Class Parity Label Analysis Tutorial
Problem Statement
For machine learning tasks, a discrepancy in label frequencies between train and test datasets can result in poor model performance.
To help with this, DAML has a tool that compares the label distributions of two datasets.
When to use
The Parity class and similar should be used when you would like to determine if two datasets have statistically independent labels.
What you will need
A labeled training image dataset
A labeled test image dataset to evaluate the label distribution of
Setting up
Let’s import the required libraries needed to set up a minimal working example
import numpy as np
import torch
import torchvision.datasets as datasets
import torchvision.transforms.v2 as v2
from daml.metrics import Parity
Load the data
We will use the MNIST dataset from torchvision for this tutorial on class label statistics
to_tensor = v2.Compose([v2.ToImage(), v2.ToDtype(torch.float32, scale=True)])
train_ds = datasets.MNIST("./data", train=True, download=True, transform=to_tensor)
test_ds = datasets.MNIST("./data", train=False, download=True, transform=to_tensor)
# Take a subset of 2000 training images and 500 test images
train_labels = np.int64(train_ds.targets[:2000])
test_labels = np.int64(test_ds.targets[:500])
Initialize the metric
Now, let’s look at how to use DAML’s label statistics analyzer.
Start by initializing a Parity object and specifying the two datasets to be compared, as well as the number of unique classes (for MNIST, there are 10 unique classes)
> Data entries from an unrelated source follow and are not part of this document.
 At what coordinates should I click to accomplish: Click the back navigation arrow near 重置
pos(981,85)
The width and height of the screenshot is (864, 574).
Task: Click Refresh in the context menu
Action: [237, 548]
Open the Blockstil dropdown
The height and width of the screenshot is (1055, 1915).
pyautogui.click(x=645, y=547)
lsi = Parity(train_labels, test_labels)
Evaluate label statistical independence
Compute the chi-squared value of hypothesis that test_ds has the same class distribution as train_ds by using get_chisquared(). It also returns the p-value of the test.
chisquared, p = lsi.evaluate()
print(f"The chi-squared value for the two label distributions is {chisquared}, with p-value {p}")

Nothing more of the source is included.